→ EXTRACT:
Content starts
NvBufSurfTransform failed with error -3 while converting buffer

Please provide complete information as applicable to your setup.

• Hardware Platform (Jetson / GPU)
GPU
• DeepStream Version
6.2
• NVIDIA GPU Driver Version (valid for GPU only)
525.105.17
• Issue Type( questions, new requirements, bugs)
questions
• Requirement details( This is for new requirement. Including the module name-for which plugin or for which sample application, the function description)

My program has a primary_bin(nvinfer) before tracker, and several secondary detector/cliassfier after tracker. I got error occasionlly like this when I added more than 50 sources.

gstnvtracker: NvBufSurfTransform failed with error -3 while converting buffergstnvtracker: Failed to convert input batch.

Here’s my tracker configuration:

BaseConfig:
  minDetectorConfidence: 0   # If the confidence of a detector bbox is lower than this, then it won't be considered for tracking

TargetManagement:
  preserveStreamUpdateOrder: 0 # When assigning new target ids, preserve input streams' order to keep target ids in a deterministic order over multuple runs
  maxTargetsPerStream: 150  # Max number of targets to track per stream. Recommended to set >10. Note: this value should account for the targets being tracked in shadow mode as well. Max value depends on the GPU memory capacity

  # [Creation & Termination Policy]
  minIouDiff4NewTarget: 0.5   # If the IOU between the newly detected object and any of the existing targets is higher than this threshold, this newly detected object will be discarded.
Content ends
→ DATA BELOW:
Content starts
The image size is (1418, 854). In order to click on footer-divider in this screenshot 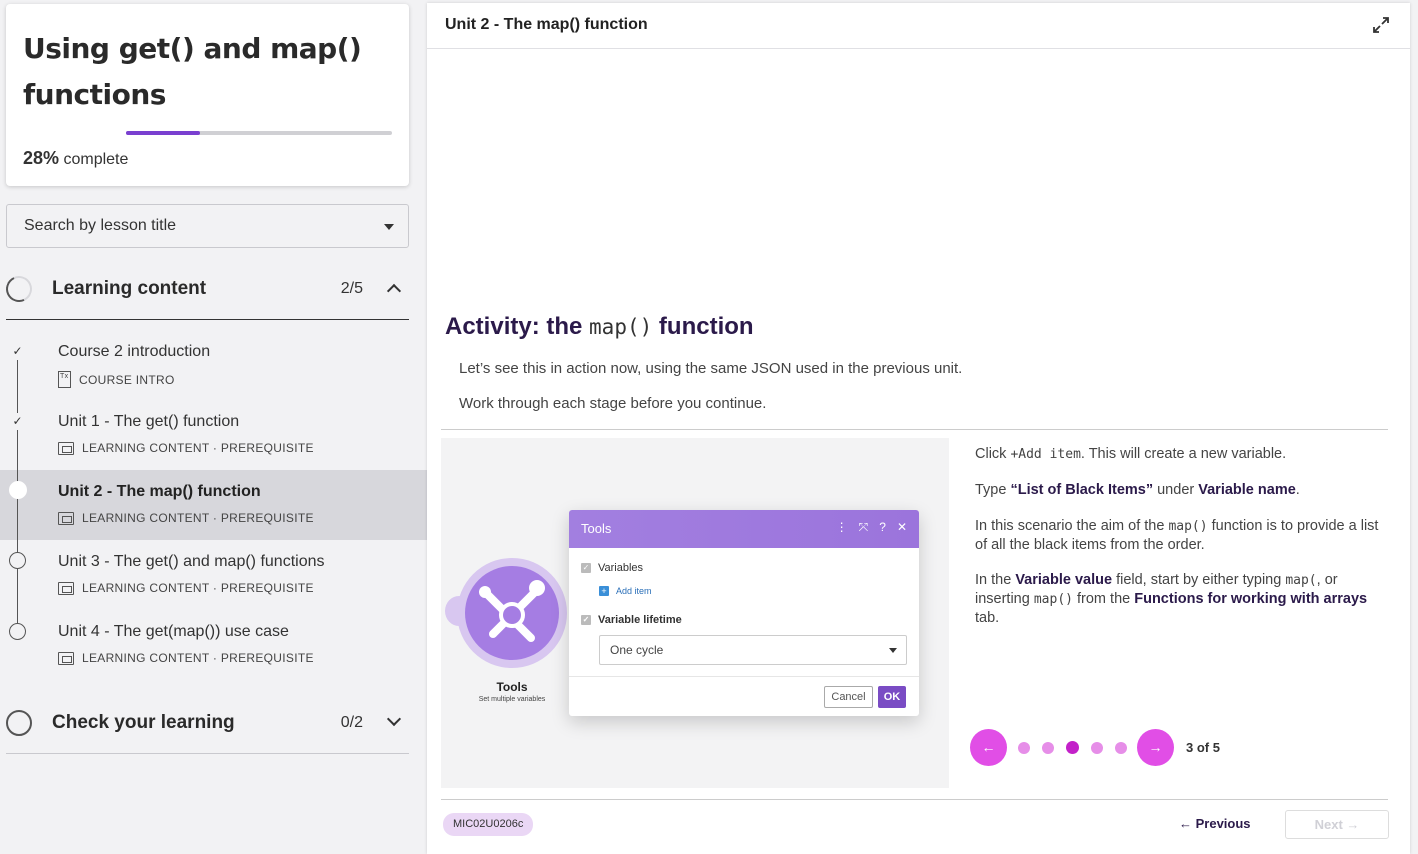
Content ends
→ AIM OF THE TASK: Copy everything from "My program has" down to "than 50 sources." in the tracker error thread, changing "sources" to "streams".

→ EXERCISE ANSWER:
My program has a primary_bin(nvinfer) before tracker, and several secondary detector/cliassfier after tracker. I got error occasionlly like this when I added more than 50 streams.